Machine Learning how to Concepts What Does a CNN See? Visualizing Feature Maps with PyTorch

What Does a CNN See? Visualizing Feature Maps with PyTorch

A convolutional neural network does not look at an image the way we do. Each convolutional layer transforms pixels into activation maps that emphasize edges, textures, parts, and eventually more semantic structures, which is why feature map visualization is useful for intuition, debugging, and model inspection.

Why feature maps matter

Feature maps are the output activations produced by convolutional filters, and they help show which patterns the network is emphasizing at each depth of the model. Visualizing them makes it easier to understand what the model detects, compare different layers, and debug architectures that seem to behave like black boxes.

Early layers

Usually respond to edges, contrast boundaries, and simple orientation patterns because these are the first reusable structures available in raw images.

Middle layers

Often emphasize repeated textures, curves, corners, and combinations of simpler motifs as receptive fields grow.

Deeper layers

Tend to encode more abstract evidence that supports object-level recognition rather than directly resembling the original image.

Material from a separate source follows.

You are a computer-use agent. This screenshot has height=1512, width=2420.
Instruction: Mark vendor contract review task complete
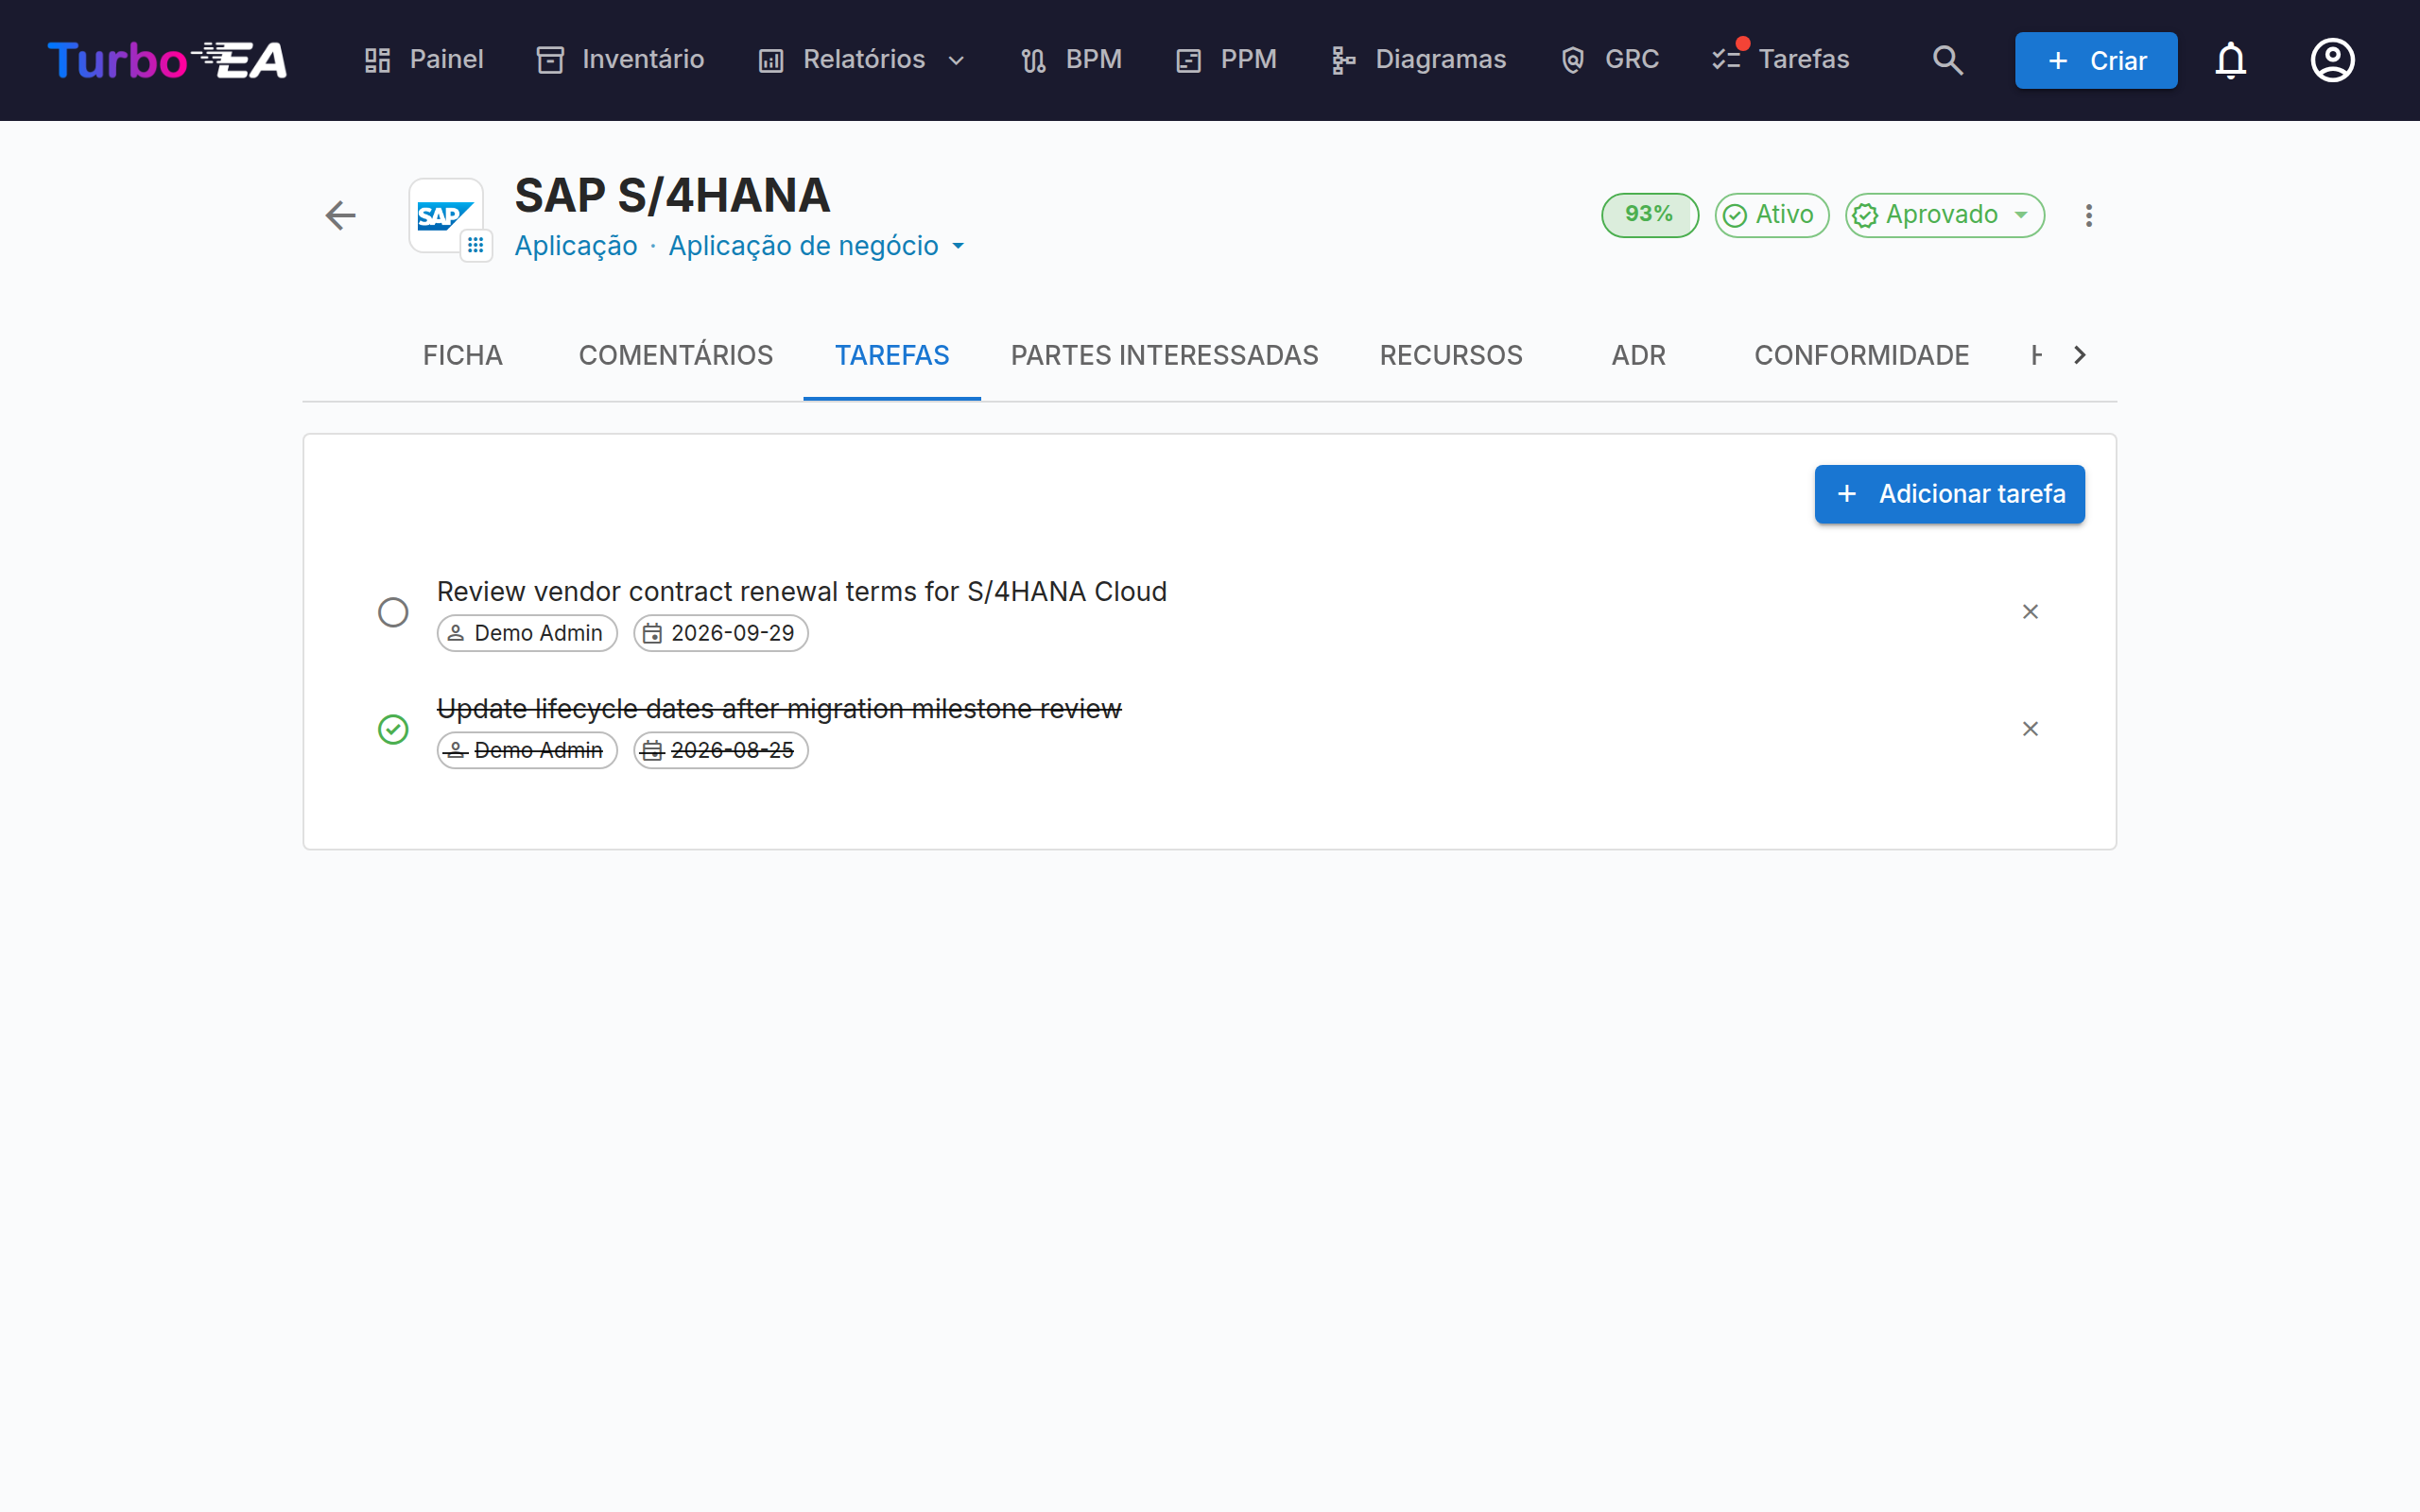click(393, 611)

Practical use: Feature maps are not just for curiosity. They can reveal dead filters, unexpected sensitivity to background texture, or preprocessing mistakes when activations look washed out or meaningless.

What a feature map is

In a CNN, each convolutional filter scans the input and produces one activation channel, so a layer output typically has the form [batch, channels, height, width]. If a feature is strongly present in a region, the corresponding channel will show higher activation there, which is why heatmap-style views are informative.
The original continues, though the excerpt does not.